White Professor Is Branded Racist by UMass Chancellor for Publicly Questioning Newly-Appointed Black Dean’s Qualifications
Alex Oliveira, Daily Mail, April 13, 2022
A white UMass Boston professor, Jeffrey Melnick, was accused of racism by the school chancellor, Marcelo Suárez-Orozco, who is Latino, in a school-wide email after he publicly questioned the qualifications of a black dean, Tyson King-Meadows, to chair a staffing committee.
During a February 7 faculty council meeting, Melnick, a professor of American studies and the elected Communications Director of the Faculty Staff Union, questioned Provost Joseph B. Berger’s decision to appoint King-Meadows – the newly hired dean of liberal arts – to lead the search for a new education dean.
During the faculty council meeting, which King-Meadows was attending, Melnick said King-Meadows’ appointment to lead the new staff search was ‘a matter of some controversy,’ because the faculty had not yet ‘worked out the feelings’ about the search that lead to King-Meadows’ own hiring.
Three days later, on February 10, Provost Berger and Chancellor Suárez-Orozco sent an email to the entire UMass Boston community – students, faculty, and alumni – decrying Melnick’s comments as ‘racially charged.’
Following this email, a letter signed by 10 faculty members – including four interim deans – was distributed to staff calling for an apology from Melnick and the entire faculty council (FC) on which he serves.
‘Listening to an FC executive committee member impugn the new Dean’s integrity and capacity to perform his job must have felt dehumanizing for him,’ the letter reads, referring to Melnick’s questioning of King-Meadows while he was present.
‘It seems patronizing and smacks of white privilege and a posture of supremacy.
‘It is time for this FC member, the FC executive committee and the entire Faculty Council to apologize to the CLA Dean for the remarks made on behalf of UMB faculty especially if the remarks harbored no ill intent.’
The accusation led to an ongoing campus and community-wide spat between faculty, administration and the Boston Globe newspaper about racism and school politics at the University of Massachusetts Boston.
Melnick asserted that his remarks were not racially motivated, and that the administration’s accusations are retaliation against him for criticisms of the administration he has made in the past.
‘There is widespread sentiment on campus (as our union president said) that this is retaliatory action for my very visible criticism of admin and represents an attack on faculty and union power more generally,’ Melnick told DailyMail.com.
‘The administration is weaponizing anti-racism to silence faculty on other issues that really don’t have to do centrally with race,’ UMass Boston labor historian and faculty union leader Steve Striffler, who is white, told Boston radio station GBH in March.
King-Meadows joined the UMass Boston administration just five months prior in September 2021, after the administration appointed him in favor of the faculty council’s other finalists, current professors Rajini Srikanth and Arindam Bandopadhyaya.
‘I had heard from a few people that they kind of wondered why this brand new dean — who wasn’t from the ed school and just got to UMass – why he had been named to lead the search,’ Melnick told GBH.
King-Meadows’ ‘role and responsibilities as the chair of a search committee are being scrutinized and challenged in ways that no other dean has experienced at UMass Boston,’ the email from the provost and chancellor read.
‘There’s no room for this behavior on our highly diverse campus, especially one that aspires to be the leading antiracist, health-promoting public research university.’
‘We stand in solidarity with Dean King-Meadows and all our African American and Black colleagues at the university.
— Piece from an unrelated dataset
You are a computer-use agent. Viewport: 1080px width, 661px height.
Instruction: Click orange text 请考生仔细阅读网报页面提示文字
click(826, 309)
And let us be perfectly clear: We have full confidence in Dean King-Meadows to lead this search.’
As of April, Suárez-Orozco and Berger are in talks with the UMass Boston faculty council to resolve the issue.
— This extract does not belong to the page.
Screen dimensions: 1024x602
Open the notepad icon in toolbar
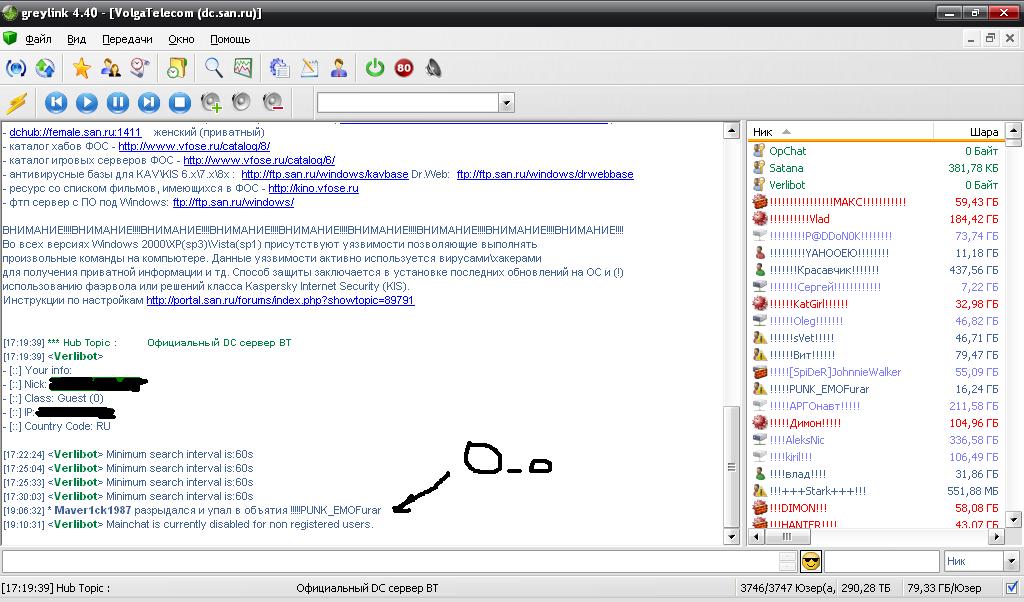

Melnick maintains that his remarks had no racial intention, and that the administration’s accusations are motivated by criticisms he has made in the past about the teeth of their own anti-racist policies on campus.
In a March interview with the UMass Boston student newspaper, The Mass Media, Melnick pointed to comments he has made about the administration in his weekly Faculty Staff Union newsletter, ‘The Point,’ and said that the administration has tried to silence him for them before.
‘When our provost first met with my union’s president after taking the job, the provost directly asked him to see if he could get me to tone down my criticisms of the administration,’ Melnick told The Mass Media.
In a February letter to the chancellor and the provost, the UMass Boston graduate student union (known as GEO) denounced the accusations of racism and supported Melnick’s assertions that race was being used as a retaliatory tool of control.
‘This charge of racism was levied [by the chancellor and provost] to shield themselves from criticism of their leadership practices. In doing so, they used racist tropes to discourage faculty from speaking out about leadership practices.’
In February, the UMass Boston graduate student union (known as GEO) sent a letter to the chancellor and the provost
‘As a white person committed to anti-racist work I welcome each and every opportunity to think about how systemic racism works and what part I might play in its reproduction,’ Melnick told The Mass Media.
‘So personally, I welcome this chance to keep on doing this work – even if the opportunity to do so was presented by two powerful administrators who put me on blast to the entire extended UMass Boston community without making any effort to first contact the Faculty Council leadership or me.’